Wer seit heute meine Wärmeleitpasten-Datenbank aufmerksam betrachtet, wird eine kleine Erweiterung sicher nicht übersehen haben. Bei meiner vergleichenden Charakterisierung von Wärmeleitpasten (TIM) wurde bisher bewusst (rein grafisch) eine einheitliche Untergrenze der Bond Line Thickness (BLT) von 25 µm gewählt. Diese Entscheidung basiert auf physikalischen Überlegungen hinsichtlich der thermischen Widerstandsanteile sowie auf praktischen Erfahrungen aus realen Montageszenarien von GPU- und CPU-Systemen. Warum ich das so gemacht habe und in den Bewertungen der Chartsreihenfolge immer noch so handhabe, werde ich heute einmal ausführlich und transparent darlegen und belegen. Leider ist das Thema zu komplex, um es plakativ auf ein eher niedriges Level herunterzubrechen, aber ich habe versucht, die wichtigsten Aussagen noch einmal zusammengefasst als Zitat hervorzuheben und keinen mit zu viel an Theorie zu langweilen.
Vorbemerkung
Im heutigen Artikel möchte ich meine persönliche Sichtweise zu diesem Thema schildern, die ich anlässlich eines kürzlich veröffentlichten Videos noch einmal bewusst reflektiert und neu eingeordnet habe. Es handelt sich dabei ausdrücklich um meine eigene, subjektive Einschätzung, die ich jedoch bemüht bin, sachlich und fachlich zu begründen und – soweit möglich – mit technischen Hintergründen, praktischen Erfahrungen und Rückmeldungen aus Gesprächen mit Herstellern, Entwicklern und Anwendern zu untermauern, auch wenn es vielleicht eine etwas schwerere Kost wird.

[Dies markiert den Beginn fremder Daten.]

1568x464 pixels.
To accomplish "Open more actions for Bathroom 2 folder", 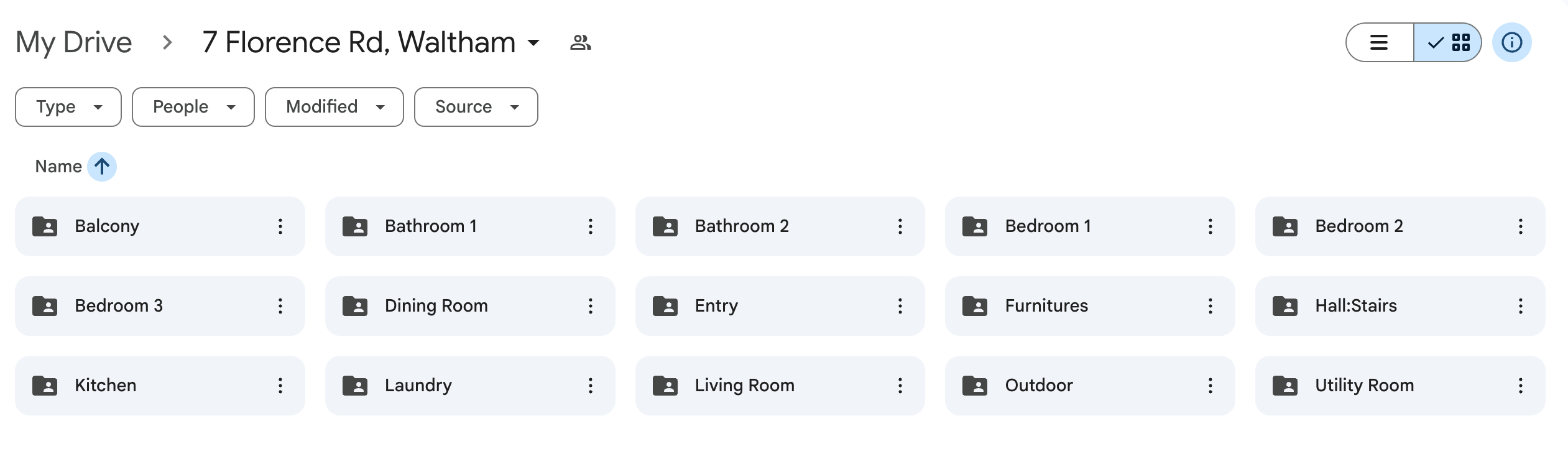I will tap(900, 226).
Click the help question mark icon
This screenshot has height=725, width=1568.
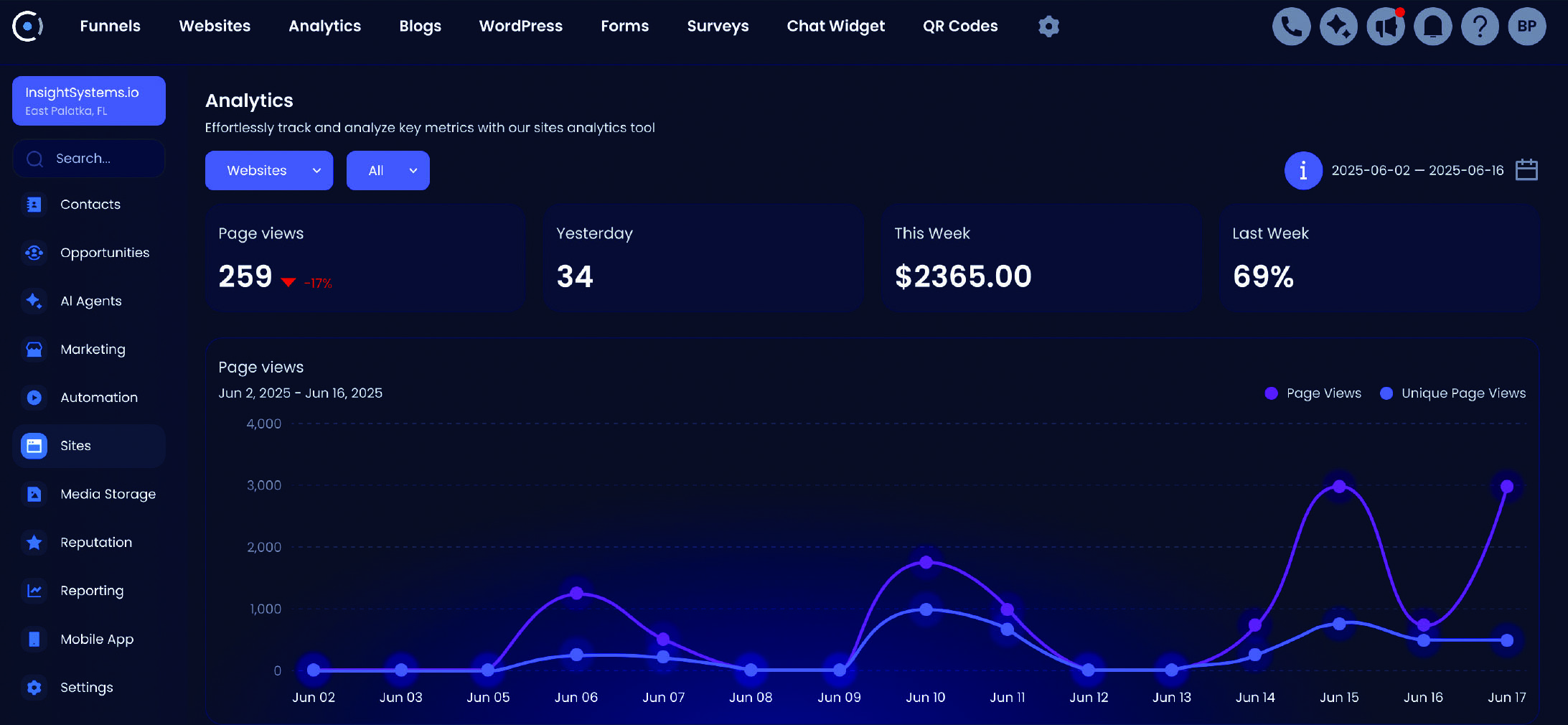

Dabei geht es mir nicht darum, zu klären, wer in einzelnen Punkten „recht“ hat oder nicht. Vielmehr zeigt die Erfahrung, dass die relevanten Einflussgrößen und Rahmenbedingungen so vielfältig und komplex sind, dass es selten eine einfache Antwort oder pauschale Lösung gibt. Entscheidend ist aus meiner Sicht vielmehr die Frage, mit welchem Aufwand und welcher Methodik man für eine gegebene Zielsetzung zu belastbaren, praxisrelevanten Ergebnissen kommt – sei es in der Materialentwicklung, bei Alterungstests, in der Serienfreigabe oder im anwendungsnahen Vergleich. Genau diese Abwägung verdient eine differenzierte Betrachtung.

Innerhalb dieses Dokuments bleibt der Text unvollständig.